Coming soon is a new edition of David B. Updegraff: Quaker Holiness Preacher.  So far this is the only modern biography of this radical Quaker preacher of the 19th century.  2013 will mark the 30th anniversary of the publication of this landmark work.  The new Kindle version will be an expansion of the 1983 edition and will include research I have done since that edition was originally published.

Enjoy -- happy reading!

-- Brent

Friday, April 06, 2012

Soul Silence and Pounding Nails: A Good Friday Meditation


Silence, especially in life’s busyness, leads us through the whitewater of life to gentle pools of stillness and calm. 400 years of Quaker silence have pointed us back to the center within. Silence moves us from difficult self-examination to healing to relaxing in God’s presence. Interior silence takes us to a place where we are living St. Paul’s injunction to pray without ceasing, even when we are not consciously aware that we are doing so.

That happened to me on a recent Good Friday. I spent the day hammering the nails out of pieces of wood that made up the pallets that the outside walls of our new house had come on. Our home is made of timbers recycled from old factories and exterior walls constructed on jigs on the factory floor. These were then put on pallets and shipped on semis from New Hampshire to our Indiana home site. “The wood we use in the pallets is better than most builders use in their homes,” said one of the people building our house. “You’ll want to salvage as much of it as you can.
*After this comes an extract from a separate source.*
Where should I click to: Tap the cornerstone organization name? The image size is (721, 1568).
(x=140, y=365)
Don’t let the framers burn it up.”

Quakers are strong on grace and redemption. If something can be saved and used again, it is. I hoped to see these used 2x4’s born-again as a woodshed or workshop. So, the sun blazed and I pounded nails out instead of in. A few yards away, four framers worked at pounding nails in, hanging the walls and roof panels. While I drove 16 commons out of 2x4s, they drove 10 and 12-inch spikes through 2x6 walls into 6” posts and beams with 3 pound sledges. The sound of hammers on nails rang through the Good Friday afternoon. That ringing was accompanied by the church bells from St. Thomas More Catholic Church just a couple of miles away, drifting on the spring breeze.
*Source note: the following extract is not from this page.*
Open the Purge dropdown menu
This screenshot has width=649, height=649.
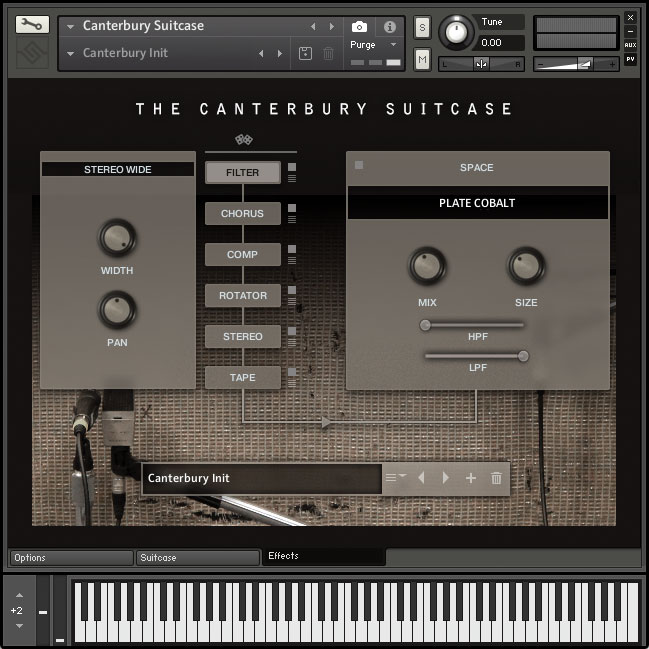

This symmetry with the holy day was not lost on me, even though Friends, being non-liturgical, don’t celebrate holy days or seasons. Still it was easy to recall other nails driven long ago – not through walls into posts, but through outstretched hands into rough wood. Even while carpenters yelled to each other, rough voices calling out measurements and grunting and cursing to set panels in place, I found silence in my soul. I was not sitting in a congregation listening to the last words of Jesus. Nor was I following the Stations of the Cross. But I was, in my soul, remembering, alongside those congregants. My arms grew weary of pounding and pulling nails. In, but at the same time apart from, the noise I pondered Jesus’ tiring journey that day. In spite of the noise, silence swathed my soul. Here I am, I thought, spending Good Friday in the company of carpenters. How fitting. I prayed for them. I prayed for me. I prayed for the world.

I heard a car pull up our long lane. It was my friend Aaron. A rabbi. My soul laughed – how right, how good. Carpenters and a rabbi on Good Friday. I thanked God for the silence of my soul that helped me see that day that was holy because God breathed life into it.

I was led into the holy that day, while hammering out nails and visiting with rabbis and framers. Arms weary, back bent from stacking reclaimed wood, it was a Good Friday.